The hallmark of biomineralization is the ability of organisms to form non-equilibrium crystal morphologies. Our group has been using in vitro model systems to examine the physicochemical mechanisms that might be involved in biomineralization, with emphasis on the role that biopolymers play. We have discovered that many of the long-standing enigmatic biomineral features can be reproduced in the beaker using a non-classical crystallization process we call the Polymer-Induced Liquid-Precursor (PILP) process. This process entails adding charged polymers to supersaturated salt solutions which then sequester ions/clusters/phases to induce phase separation of a hydrated amorphous mineral precursor. Interaction of these PILP colloids with various organic templates and matrices leads to a variety of non-equilibrium morphologies and composite textures, many of which emulate those seen in biominerals.

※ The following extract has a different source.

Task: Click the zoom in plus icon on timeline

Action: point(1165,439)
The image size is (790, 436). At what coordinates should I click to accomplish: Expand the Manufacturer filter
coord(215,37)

We argue that a PILP type process may lie at the foundation of biomineralizing systems ranging from invertebrate exoskeletons to vertebrate bones and teeth. This argument is based on the diversity of features that can be emulated, and their distinct mineralogical signatures of formation mechanism, such as incorporation of high magnesium into calcite, transition bars and shrinkage patterns, and remnant colloidal textures within single-crystalline composites. Through this enhanced understanding of biomineralization processes, we are now developing biomimetic processing methods that enable the fabrication of hard-tissue biomaterials which emulate bone.